# LGB wheels squeak



## tomas21 (Jan 16, 2008)

I recently pulled out our LGB Trainset today and noticed that one of my cars is producing a squeak sound from the wheels. The wheels are plastic with metal on the outside axle that go into the plastic housing. Do you have any tips or a product to help reduce this sound?

The other six cars with similar axles have no problems.

Thanks in advance.


----------



## chuck n (Jan 2, 2008)

Go to your local hobby shop and get a bottle of plastic compatible oil. Bachmann and LaBelles make a suitable oil. There are some oils that will attack plastic.

A drop on the journal at the end of each axle should stop the squeak. 


Chuck


----------



## Jerry McColgan (Feb 8, 2008)

While it may be a little difficult to locate these days I have always found LGB 50019 Maintenance Oil to be the very best. It is the only oil I would ever use on any of my LGB trains. Other oils may work as well but I am not willing to risk it. The long needle tip makes it easy to put just a drop where you need it (too much oil is as bad as too little oil.

I often use LGB oil and grease on non-LGB trains but my personal preference is to never use anything but LGB oil and grease on my LGB trains. I have never had to replace anything that wore out or was damaged by using LGB lubricants.

Regards,

Jerry


----------

| What needs to be done |
Return, word for word, the part of the LGB wheel-squeak thread between "# LGB wheels" and "have no problems.", inclusive. The data after this point comes from a separate source, not the LGB wheel-squeak thread.

| Material provided |
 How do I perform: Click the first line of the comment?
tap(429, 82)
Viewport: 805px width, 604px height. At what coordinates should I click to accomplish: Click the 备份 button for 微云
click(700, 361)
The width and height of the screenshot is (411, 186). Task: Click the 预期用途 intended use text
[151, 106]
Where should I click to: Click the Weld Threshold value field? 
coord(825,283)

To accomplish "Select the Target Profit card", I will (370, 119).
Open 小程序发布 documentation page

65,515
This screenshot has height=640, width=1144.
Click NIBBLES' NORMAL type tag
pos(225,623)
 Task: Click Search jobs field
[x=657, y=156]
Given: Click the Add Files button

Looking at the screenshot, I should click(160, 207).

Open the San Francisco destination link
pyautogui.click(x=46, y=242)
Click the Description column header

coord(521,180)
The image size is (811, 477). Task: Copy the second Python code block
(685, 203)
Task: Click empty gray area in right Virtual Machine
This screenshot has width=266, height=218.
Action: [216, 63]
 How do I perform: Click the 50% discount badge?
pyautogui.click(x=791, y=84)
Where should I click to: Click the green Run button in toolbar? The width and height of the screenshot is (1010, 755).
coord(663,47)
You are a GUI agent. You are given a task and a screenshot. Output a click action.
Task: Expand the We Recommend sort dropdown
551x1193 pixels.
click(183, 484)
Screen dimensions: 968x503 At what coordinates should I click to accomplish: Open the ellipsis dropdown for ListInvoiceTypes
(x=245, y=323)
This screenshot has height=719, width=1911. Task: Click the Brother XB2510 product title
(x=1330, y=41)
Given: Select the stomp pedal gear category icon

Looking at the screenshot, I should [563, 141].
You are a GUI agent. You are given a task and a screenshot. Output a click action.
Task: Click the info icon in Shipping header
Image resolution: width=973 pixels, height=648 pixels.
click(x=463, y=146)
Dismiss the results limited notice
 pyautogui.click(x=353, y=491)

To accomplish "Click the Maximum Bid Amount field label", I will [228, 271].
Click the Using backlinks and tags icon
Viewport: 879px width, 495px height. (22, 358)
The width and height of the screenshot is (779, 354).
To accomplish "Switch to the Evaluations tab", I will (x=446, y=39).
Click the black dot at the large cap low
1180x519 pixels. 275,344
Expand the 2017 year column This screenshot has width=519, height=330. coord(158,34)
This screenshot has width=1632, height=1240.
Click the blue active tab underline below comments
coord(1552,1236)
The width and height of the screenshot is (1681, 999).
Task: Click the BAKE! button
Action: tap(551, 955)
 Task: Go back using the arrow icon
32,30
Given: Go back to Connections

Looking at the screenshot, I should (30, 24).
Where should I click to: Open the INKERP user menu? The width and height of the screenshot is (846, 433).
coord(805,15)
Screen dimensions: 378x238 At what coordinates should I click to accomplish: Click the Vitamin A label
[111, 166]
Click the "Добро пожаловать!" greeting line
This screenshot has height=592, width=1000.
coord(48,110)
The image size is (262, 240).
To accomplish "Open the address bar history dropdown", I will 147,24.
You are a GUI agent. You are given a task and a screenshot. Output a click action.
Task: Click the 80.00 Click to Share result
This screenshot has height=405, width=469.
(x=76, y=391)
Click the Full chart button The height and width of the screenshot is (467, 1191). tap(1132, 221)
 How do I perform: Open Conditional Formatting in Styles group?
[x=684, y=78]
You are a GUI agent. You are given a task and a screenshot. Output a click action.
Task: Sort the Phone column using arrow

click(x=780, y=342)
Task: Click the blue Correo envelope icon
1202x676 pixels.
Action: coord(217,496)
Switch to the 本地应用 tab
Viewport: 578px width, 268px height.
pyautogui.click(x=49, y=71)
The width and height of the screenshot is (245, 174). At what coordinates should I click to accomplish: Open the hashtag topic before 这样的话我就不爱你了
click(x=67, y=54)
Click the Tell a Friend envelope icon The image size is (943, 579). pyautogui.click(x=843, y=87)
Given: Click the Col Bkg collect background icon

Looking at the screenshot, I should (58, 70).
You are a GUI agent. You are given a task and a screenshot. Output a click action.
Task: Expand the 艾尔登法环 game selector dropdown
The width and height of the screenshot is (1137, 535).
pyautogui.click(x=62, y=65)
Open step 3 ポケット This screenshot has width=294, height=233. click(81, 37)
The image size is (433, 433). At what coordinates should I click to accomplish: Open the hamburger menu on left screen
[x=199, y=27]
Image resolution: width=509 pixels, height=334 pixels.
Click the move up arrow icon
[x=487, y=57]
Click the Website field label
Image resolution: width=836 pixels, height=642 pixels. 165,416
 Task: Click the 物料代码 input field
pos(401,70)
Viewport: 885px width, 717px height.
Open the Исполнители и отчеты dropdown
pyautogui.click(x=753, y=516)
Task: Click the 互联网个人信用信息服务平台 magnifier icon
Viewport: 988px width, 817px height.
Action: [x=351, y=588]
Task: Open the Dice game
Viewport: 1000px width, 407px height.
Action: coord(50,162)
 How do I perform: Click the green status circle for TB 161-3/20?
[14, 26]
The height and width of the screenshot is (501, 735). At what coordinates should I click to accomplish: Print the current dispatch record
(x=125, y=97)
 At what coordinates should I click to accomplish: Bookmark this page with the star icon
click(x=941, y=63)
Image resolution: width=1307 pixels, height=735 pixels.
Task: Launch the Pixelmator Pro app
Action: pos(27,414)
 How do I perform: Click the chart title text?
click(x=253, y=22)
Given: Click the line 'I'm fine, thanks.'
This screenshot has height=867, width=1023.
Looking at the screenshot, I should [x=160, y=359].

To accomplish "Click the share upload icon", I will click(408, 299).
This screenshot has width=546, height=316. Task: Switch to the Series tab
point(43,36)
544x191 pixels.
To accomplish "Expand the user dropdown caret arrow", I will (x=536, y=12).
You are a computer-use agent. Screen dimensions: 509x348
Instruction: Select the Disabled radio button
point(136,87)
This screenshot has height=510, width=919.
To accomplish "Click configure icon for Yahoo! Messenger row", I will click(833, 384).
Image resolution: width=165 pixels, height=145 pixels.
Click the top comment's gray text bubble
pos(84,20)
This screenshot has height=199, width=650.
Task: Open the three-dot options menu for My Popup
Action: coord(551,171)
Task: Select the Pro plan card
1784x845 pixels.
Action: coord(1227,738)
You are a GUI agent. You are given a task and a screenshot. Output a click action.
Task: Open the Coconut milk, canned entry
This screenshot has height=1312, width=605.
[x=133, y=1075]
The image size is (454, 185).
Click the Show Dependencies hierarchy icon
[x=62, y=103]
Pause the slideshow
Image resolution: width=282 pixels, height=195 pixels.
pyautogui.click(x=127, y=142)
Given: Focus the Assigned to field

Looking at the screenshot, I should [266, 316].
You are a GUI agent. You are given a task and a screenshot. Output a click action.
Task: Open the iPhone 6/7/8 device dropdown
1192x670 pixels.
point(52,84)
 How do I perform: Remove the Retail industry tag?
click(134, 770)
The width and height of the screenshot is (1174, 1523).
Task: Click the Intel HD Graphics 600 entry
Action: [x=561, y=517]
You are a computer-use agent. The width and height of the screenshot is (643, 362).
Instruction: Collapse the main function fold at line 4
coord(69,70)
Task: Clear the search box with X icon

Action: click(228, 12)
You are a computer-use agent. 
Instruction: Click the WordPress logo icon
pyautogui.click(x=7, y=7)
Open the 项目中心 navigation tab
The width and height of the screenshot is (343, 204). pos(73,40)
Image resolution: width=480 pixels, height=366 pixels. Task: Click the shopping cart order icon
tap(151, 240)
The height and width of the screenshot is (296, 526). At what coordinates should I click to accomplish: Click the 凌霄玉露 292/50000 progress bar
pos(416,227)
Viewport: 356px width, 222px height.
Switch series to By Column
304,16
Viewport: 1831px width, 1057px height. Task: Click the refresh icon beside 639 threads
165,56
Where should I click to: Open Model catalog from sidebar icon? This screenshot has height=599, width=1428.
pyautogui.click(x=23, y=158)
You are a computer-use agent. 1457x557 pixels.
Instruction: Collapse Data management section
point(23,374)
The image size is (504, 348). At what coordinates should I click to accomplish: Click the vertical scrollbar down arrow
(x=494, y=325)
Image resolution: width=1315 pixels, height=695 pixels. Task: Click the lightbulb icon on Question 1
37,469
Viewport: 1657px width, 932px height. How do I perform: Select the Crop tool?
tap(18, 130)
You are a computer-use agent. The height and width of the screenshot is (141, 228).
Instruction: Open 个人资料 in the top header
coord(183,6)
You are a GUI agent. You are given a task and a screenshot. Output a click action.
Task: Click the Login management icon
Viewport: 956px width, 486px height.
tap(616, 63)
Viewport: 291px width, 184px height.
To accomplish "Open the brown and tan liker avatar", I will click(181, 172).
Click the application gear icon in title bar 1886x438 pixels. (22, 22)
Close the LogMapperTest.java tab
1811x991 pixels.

| Answer to this exercise |
# LGB wheels squeak



## tomas21 (Jan 16, 2008)

I recently pulled out our LGB Trainset today and noticed that one of my cars is producing a squeak sound from the wheels. The wheels are plastic with metal on the outside axle that go into the plastic housing. Do you have any tips or a product to help reduce this sound?

The other six cars with similar axles have no problems.